We do have a set of values and attitudes. They are just different from those of your generation, so they might not look like a 'struggle for social justice and attitudinal change' to people who expect it to look like a broad social movement, 60s-style. I, for one, am seriously grateful for the bravery and energy of the individuals who contributed to real social change - the feminists, civil rights activists, war protesters, and theologians who really did produce important changes in our society. I'm also fascinated by the historical forces that contributed to the creation of this generation. But it's just plain true that it's a generation that's also fascinated with itself, since it has been the focus of media attention and financial investment since the babies started coming, and it's used to and able to foot the bill for constant self-documentation, as media makes evident. Some members of the baby boom did quite a lot to make improvements in society and felt a tremendous amount of power in their sheer numbers (which is at the heart of the Summer of Love phenomenon, as one person in the story is quoted saying: 'who knew there were so many of us?'

But the activist work done by the following generation looks quite different. People who are slightly younger are generally distrustful of big institutions, grandiose statements, and broad-based movements - because we could see so many examples of corruption and hypocrisy as we grew up. My activism doesn't look much like my parents'. That doesn't mean it doesn't exist - far from it.It's a lot more localized (where I can see real impact) and a lot more about getting projects done, networking, and communicating in smaller groups and organizations. It's not much about population-wide consciousness-raising, slogans, and demonstrations. There's just not that sense of being part of a large social movement. There are 80-some million boomers, 80-some million 'milennials,' and only 16 million Xers. It's quite a different landscape - as such a small slice of the population, we've never been marketed to in great numbers, have not seen our concerns often reflected in top news stories, are politically marginalized rather than courted, did not live in a time when schools and universities expanded to accommodate us - rather, they contracted and reduced services as budgets were cut. We look at each other and say 'damn, there are so few of us.'
posted by Miko at 4:29 PM on May 25, 2007 [1 favorite]

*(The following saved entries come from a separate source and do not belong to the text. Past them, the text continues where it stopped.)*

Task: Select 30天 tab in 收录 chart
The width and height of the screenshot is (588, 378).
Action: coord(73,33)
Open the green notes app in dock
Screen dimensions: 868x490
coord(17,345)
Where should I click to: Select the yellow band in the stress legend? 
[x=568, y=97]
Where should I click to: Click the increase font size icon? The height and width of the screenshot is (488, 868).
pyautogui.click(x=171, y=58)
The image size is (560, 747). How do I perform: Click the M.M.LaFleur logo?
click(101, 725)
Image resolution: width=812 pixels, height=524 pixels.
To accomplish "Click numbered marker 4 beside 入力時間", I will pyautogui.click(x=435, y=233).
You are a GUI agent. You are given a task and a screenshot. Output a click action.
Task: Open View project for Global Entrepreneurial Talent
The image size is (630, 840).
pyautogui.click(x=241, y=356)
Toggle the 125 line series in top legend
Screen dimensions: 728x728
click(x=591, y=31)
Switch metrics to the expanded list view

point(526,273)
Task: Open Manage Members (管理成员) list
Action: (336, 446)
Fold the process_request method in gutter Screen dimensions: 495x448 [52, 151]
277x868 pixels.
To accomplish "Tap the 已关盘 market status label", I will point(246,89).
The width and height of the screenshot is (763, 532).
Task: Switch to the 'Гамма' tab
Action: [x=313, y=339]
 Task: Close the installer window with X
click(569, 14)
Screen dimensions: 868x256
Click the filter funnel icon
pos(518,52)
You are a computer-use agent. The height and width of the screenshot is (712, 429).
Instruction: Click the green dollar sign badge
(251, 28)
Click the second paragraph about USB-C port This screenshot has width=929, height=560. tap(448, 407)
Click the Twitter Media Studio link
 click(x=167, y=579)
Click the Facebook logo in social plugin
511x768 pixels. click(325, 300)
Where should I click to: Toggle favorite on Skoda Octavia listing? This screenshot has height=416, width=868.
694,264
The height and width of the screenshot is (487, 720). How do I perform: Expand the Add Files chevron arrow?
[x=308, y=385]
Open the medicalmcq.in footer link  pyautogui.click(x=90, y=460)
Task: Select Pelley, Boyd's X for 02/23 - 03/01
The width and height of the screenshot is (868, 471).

psmealey, My irony detector is still in the shop

dang, that's funny.

Miko, wow, Loved your comment, it answered so many questions I'd had about the Xers and makes a lot of sense. How beautifully you write. Thank you.

naively idealistic and morally compromised

That painfully hilarious Brit comedy Absolutely Fabulous comes to mind.

it's just plain true that it's a generation that's also fascinated with itself, since it has been the focus of media attention and financial investment since the babies started coming, and it's used to and able to foot the bill for constant self-documentation, as media makes evident

You're right.

Looking back at the extraordinarily tumultuous last century, I think there was a huge post-Victorian Era backlash with the Roaring Twenties. Lots of exciting stuff was going on at the time the corsets and whalebones came off. Every kind of technology was morphing the planet. Railroads had made mega economic changes, the automobile was being taken seriously, Tesla and Edison made the foundation of the whole Electric Revolution possible...Then the first World War, the crash of '29, The Great Depression followed immediately by World War II interrupted all that massive cultural change to focus on catastrophe. Post WWII and pre-60's many kinds of fear became a cultural force. Stalin had slaughtered 20+(?) million approx, WWII resulted in the death of 55 to 72 million approx, the Chinese Civil War and Mao's "Great Leap Forward" offed many tens of millions...the 20th Century Hemoclysm.

Post WWII in the USA there was this smug and rigid 50's gluttony thing that seemed deadly to me. Real Stepford People scary. There was a Cold War paranoia that we'd all nuke ourselves into oblivion any second now, a similar feeling I experience with all this bogus War On Terror bs; Acting Fakely Good (while killing others) Because We're All Afraid.

I think the '60's generation in the USA took over, in part, where the 1920's left off...very messy and often morally compromising change. All these years the post 60's generations were quite mysterious to me and what you say makes a lot of sense. I feel more loving and good about the ppst-60’s generations now.

My activism doesn't look much like my parents'. That doesn't mean it doesn't exist - far from it.It's a lot more localized (where I can see real impact) and a lot more about getting projects done, networking, and communicating in smaller groups and organizations.

By the time I left the West in 1975, I'd come to that conclusion too, about how change needs to be local, personal, walking it like one talks it.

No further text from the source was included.